Many aspects of research data management are embedded in the other pages on this site. If you Google "research data management best practices," you will get a host of sites that incorporate principles from data storage, data security, and open science. Washington State University and Ohio State University offer helpful summaries of many effective data management practices and strategies.

However, data management practices alone do not address the critical relationship between data and code. Code that you write in statistical software is usually the engine that turns raw data files into research results through a workflow, i.e., an organized series of reproducible steps.

The Data-Code Nexus

The university offers a number of systems for data storage, but how should you organize and think about the workflow and the relationships between the files you store there? How do you get from your raw data set(s) to a result in a reproducible way?
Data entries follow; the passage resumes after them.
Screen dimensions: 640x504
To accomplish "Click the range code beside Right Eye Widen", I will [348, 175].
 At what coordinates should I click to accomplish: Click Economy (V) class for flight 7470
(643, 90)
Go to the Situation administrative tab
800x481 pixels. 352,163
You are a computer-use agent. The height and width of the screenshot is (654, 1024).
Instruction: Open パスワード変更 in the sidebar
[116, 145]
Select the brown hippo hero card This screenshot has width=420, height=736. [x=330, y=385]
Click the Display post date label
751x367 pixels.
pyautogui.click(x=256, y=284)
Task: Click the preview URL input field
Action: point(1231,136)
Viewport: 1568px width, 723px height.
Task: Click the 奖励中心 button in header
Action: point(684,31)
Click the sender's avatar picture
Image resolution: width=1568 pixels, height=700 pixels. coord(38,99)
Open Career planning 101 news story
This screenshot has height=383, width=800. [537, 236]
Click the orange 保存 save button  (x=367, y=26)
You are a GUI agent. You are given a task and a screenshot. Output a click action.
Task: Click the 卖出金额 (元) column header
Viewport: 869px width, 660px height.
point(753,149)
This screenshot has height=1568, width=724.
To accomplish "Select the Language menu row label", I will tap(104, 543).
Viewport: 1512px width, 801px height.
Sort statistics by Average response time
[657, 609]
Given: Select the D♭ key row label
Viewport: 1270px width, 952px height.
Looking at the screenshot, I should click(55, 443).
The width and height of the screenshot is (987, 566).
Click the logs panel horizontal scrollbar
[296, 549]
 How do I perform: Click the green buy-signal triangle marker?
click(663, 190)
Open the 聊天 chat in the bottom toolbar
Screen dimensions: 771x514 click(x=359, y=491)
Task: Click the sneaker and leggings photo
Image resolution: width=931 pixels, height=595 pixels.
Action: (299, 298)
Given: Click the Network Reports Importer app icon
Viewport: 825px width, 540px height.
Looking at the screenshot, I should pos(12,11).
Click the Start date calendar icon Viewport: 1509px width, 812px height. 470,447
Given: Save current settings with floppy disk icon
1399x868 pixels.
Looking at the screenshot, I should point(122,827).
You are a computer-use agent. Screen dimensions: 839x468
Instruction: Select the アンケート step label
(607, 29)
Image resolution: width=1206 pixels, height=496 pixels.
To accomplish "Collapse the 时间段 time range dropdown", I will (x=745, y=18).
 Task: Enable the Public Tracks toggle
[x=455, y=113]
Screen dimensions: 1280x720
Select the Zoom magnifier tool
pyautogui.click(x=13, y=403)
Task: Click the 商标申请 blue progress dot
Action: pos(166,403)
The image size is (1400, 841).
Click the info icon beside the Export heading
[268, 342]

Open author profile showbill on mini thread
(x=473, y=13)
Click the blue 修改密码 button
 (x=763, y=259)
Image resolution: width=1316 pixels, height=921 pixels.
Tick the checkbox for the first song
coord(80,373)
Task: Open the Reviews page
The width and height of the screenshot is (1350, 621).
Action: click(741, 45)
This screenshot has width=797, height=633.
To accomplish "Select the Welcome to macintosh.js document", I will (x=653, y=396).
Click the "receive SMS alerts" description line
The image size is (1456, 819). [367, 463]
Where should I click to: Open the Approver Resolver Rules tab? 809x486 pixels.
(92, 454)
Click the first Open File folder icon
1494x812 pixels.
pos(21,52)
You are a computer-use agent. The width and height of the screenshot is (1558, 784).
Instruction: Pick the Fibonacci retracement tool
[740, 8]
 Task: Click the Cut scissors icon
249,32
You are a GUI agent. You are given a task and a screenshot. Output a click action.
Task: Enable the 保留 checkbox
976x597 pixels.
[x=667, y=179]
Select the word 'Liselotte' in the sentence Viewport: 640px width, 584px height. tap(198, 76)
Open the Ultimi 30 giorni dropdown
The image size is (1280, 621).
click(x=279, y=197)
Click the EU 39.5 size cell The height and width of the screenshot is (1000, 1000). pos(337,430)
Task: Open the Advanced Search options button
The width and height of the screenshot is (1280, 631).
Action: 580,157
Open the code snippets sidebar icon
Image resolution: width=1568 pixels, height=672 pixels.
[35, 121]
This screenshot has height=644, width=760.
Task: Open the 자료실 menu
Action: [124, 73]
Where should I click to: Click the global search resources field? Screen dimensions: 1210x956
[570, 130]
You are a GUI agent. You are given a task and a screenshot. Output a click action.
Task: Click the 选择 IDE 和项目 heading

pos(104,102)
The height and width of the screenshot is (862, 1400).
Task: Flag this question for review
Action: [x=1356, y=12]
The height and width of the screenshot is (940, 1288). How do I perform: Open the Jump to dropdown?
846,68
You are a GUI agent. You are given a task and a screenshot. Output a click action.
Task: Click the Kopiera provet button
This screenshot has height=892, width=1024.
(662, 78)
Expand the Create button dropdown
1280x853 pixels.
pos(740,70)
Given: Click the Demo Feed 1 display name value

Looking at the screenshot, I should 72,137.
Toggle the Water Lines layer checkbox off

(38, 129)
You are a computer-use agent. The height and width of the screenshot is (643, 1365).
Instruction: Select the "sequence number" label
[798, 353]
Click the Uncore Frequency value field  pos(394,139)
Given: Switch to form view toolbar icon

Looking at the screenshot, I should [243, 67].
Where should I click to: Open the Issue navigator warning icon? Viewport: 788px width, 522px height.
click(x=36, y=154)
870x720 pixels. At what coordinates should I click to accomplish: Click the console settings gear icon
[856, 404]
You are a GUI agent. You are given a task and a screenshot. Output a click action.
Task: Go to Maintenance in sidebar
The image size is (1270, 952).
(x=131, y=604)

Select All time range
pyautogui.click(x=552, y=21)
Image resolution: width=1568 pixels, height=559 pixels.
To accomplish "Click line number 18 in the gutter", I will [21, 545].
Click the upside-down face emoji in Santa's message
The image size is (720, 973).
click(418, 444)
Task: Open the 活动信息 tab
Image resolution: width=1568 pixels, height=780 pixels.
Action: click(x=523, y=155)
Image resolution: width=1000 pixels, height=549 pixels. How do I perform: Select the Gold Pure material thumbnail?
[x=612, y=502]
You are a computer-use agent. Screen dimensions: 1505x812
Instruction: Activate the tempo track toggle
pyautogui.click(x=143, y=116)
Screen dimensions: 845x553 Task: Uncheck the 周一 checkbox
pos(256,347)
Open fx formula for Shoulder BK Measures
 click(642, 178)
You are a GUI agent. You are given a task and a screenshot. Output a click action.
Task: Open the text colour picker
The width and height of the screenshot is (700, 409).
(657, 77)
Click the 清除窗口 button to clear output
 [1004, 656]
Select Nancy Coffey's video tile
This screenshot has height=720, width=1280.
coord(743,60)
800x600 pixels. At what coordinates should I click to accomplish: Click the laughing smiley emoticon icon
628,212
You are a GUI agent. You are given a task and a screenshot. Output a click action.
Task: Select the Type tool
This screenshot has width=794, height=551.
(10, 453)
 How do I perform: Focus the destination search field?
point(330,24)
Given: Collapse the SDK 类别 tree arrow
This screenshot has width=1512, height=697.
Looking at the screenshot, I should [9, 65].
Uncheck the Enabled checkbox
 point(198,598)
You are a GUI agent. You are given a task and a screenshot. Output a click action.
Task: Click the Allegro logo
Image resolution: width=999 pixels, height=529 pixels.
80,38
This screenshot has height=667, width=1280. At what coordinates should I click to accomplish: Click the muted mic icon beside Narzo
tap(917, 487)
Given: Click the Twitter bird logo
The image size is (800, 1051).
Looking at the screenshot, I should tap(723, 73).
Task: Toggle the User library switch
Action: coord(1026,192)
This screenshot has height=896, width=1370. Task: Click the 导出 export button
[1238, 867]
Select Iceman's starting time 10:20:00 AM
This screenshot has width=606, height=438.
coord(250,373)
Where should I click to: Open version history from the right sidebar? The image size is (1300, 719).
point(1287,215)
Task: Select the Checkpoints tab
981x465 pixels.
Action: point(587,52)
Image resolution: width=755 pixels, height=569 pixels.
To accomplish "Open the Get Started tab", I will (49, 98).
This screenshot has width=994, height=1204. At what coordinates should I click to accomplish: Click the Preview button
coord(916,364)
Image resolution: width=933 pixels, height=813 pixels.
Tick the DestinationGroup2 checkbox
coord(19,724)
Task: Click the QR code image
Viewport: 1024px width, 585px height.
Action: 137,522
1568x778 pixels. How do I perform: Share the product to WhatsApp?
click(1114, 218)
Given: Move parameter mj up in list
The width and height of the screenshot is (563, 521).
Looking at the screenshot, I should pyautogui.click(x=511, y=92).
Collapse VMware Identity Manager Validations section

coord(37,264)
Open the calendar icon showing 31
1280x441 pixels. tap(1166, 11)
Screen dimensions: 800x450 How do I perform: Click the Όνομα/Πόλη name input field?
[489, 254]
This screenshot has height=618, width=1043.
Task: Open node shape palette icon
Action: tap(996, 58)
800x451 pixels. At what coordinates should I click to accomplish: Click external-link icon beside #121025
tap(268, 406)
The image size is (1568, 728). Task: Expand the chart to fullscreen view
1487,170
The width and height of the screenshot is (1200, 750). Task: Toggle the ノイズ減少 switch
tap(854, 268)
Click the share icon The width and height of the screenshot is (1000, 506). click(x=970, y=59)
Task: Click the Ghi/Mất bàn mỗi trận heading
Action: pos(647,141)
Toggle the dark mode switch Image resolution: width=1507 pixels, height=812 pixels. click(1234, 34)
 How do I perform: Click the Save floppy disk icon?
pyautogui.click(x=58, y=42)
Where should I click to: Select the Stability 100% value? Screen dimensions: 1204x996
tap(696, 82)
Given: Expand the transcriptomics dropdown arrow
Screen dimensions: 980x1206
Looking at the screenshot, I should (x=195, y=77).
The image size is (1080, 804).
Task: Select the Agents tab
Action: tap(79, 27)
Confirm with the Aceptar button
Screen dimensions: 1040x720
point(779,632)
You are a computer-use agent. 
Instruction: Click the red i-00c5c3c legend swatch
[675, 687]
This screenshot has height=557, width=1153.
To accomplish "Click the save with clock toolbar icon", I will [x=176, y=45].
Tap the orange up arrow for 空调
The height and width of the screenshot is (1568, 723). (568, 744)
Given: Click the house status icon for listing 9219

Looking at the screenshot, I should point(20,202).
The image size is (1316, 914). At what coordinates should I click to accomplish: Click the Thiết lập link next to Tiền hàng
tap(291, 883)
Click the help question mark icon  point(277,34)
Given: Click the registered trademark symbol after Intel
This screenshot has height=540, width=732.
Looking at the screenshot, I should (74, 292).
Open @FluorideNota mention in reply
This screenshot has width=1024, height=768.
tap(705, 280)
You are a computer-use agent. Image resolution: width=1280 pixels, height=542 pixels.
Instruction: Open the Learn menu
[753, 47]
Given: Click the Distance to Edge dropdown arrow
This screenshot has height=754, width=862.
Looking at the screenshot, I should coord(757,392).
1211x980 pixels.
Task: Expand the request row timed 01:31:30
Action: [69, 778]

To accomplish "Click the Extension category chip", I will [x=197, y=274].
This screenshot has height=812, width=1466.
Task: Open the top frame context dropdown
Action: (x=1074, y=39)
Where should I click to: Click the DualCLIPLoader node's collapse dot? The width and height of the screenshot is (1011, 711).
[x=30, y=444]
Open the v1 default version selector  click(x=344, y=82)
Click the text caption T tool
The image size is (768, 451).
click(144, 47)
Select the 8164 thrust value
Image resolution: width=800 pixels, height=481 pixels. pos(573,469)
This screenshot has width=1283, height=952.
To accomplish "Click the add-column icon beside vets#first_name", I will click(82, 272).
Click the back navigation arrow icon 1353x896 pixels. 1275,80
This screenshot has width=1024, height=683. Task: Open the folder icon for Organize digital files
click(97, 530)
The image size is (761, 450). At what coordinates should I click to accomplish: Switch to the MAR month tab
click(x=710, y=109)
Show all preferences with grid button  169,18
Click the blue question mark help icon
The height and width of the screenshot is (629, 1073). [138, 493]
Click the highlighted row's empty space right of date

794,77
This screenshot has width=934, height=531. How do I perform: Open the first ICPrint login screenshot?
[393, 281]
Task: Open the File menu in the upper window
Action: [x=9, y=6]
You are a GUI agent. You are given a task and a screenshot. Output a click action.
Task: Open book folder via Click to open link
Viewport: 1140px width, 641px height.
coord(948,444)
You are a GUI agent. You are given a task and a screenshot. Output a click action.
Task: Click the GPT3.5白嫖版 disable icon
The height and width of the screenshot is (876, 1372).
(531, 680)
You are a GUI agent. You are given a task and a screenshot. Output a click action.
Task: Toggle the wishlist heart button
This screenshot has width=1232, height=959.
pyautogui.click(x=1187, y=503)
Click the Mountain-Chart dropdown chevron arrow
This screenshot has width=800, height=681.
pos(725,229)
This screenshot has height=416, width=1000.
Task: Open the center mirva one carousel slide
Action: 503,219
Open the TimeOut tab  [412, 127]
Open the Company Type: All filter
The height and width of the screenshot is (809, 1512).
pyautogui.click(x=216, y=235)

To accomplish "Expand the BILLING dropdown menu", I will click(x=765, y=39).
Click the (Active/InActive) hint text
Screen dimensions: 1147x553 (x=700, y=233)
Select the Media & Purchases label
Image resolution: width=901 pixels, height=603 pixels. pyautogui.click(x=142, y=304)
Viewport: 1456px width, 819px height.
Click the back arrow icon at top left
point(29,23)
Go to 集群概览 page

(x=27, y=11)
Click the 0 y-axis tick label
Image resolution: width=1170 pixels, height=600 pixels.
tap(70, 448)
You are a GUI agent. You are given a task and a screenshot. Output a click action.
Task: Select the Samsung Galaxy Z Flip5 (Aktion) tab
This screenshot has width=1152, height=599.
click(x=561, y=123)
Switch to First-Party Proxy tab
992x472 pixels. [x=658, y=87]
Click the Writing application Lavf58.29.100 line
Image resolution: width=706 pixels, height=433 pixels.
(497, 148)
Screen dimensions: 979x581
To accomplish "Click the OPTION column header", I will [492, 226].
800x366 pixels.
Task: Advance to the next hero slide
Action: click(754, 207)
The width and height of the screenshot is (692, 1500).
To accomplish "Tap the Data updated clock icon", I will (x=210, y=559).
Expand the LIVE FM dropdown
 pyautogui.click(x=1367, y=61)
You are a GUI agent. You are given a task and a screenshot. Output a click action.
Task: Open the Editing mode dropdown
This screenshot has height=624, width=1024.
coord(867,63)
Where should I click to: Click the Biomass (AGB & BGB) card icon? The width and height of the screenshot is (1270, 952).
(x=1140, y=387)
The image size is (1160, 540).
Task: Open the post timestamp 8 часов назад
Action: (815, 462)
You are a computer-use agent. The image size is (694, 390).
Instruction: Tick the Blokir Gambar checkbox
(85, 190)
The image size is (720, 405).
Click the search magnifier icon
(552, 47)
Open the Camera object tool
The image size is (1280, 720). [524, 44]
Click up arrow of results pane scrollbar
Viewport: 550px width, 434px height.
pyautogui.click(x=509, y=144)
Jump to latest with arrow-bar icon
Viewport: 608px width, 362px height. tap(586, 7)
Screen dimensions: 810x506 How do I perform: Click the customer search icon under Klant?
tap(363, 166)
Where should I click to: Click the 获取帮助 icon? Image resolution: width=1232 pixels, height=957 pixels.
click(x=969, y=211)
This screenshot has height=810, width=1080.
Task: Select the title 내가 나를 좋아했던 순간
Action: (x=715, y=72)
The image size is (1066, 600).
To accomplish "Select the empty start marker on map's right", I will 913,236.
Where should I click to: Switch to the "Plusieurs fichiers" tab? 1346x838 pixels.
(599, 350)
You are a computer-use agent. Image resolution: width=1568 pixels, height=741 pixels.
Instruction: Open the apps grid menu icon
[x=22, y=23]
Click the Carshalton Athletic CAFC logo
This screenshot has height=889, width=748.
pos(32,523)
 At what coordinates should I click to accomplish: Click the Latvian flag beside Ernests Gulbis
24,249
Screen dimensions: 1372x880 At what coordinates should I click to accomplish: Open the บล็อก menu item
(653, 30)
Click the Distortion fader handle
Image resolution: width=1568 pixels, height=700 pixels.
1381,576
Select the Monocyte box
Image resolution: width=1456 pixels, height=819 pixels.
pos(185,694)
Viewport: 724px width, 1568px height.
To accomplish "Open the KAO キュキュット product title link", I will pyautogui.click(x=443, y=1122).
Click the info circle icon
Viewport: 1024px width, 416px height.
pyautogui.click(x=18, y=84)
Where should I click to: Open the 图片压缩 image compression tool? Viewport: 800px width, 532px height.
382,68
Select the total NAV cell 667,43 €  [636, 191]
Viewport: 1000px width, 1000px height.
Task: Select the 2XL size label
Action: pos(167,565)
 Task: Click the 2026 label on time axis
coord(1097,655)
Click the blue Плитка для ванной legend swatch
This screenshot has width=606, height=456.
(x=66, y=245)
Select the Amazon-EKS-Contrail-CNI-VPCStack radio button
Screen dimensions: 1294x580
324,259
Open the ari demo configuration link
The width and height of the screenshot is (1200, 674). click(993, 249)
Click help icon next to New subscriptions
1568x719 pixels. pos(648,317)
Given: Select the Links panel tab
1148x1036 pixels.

Keep in mind that code and data are separate. Code files are the instructions you give to the software telling it what to do with the data. They are actually just plain text files which can be read by any text editor, but your IDE will format and highlight key words per the programming language you use. You will write code to perform operations on the data, commonly including:

reading in or importing the raw data files to a format native to your chosen statistical software package
cleaning, transforming, and merging imported data sets to create derived data files
conducting statistical investigations on analysis data files which are the "final" derived files, i.e., the end result of cleaning, transforming, and merging
outputting statistical results and visualization files (writing code to do this improves accuracy and saves time over manual data entry into a spreadsheet for table or figure creation)

nexus navigation tips

Plan your folder organization. This is an art, not a science, but a good place to start is to have a folder for the project on your chosen storage solution. Within that, have separate sub-folders for data sets, code files, and results. Keeping code files in their own folder allows you to easily set up version control at any point. Depending on the complexity of your project, you may need additional sub-folders (e.g., raw, imported, and derived sub-folders if you are working with a large number of data sets).
Know when to write a data set to disk. When you're running code on a data set, the statistical package will load the data into the computer's memory. You don't have to write a copy to your storage location every time you perform an operation such as creating a variable, sorting, merging, etc. In fact, if you do, it will likely slow the processing and complicate your folder organization with too many files. There is no one single answer on when to write out a data file. Some key points at which you might want to do so include: imported raw data; the last derived data set generated by the end of a code file; an analysis data set which is ready for statistical processing.
Preserve and manage your code. Keeping code files well organized and documented with comments about what each section does is integral to being able to reproduce intermediate and final data sets and results. In addition, you might need to make a change somewhere in your code based on investigation of initial distributions, model results, an error you discover, or in response to reviewer comments. As long as you have the code and know how it works, you can always rerun it starting with the raw data if necessary. Follow best practices for research software development.
Name things well. Naming is more than half than half the battle in both data management and coding. Give everything -- folders, files, data sets, and variables -- descriptive but not overly verbose names so that you, collaborators, and future users can more easily understand and navigate the project.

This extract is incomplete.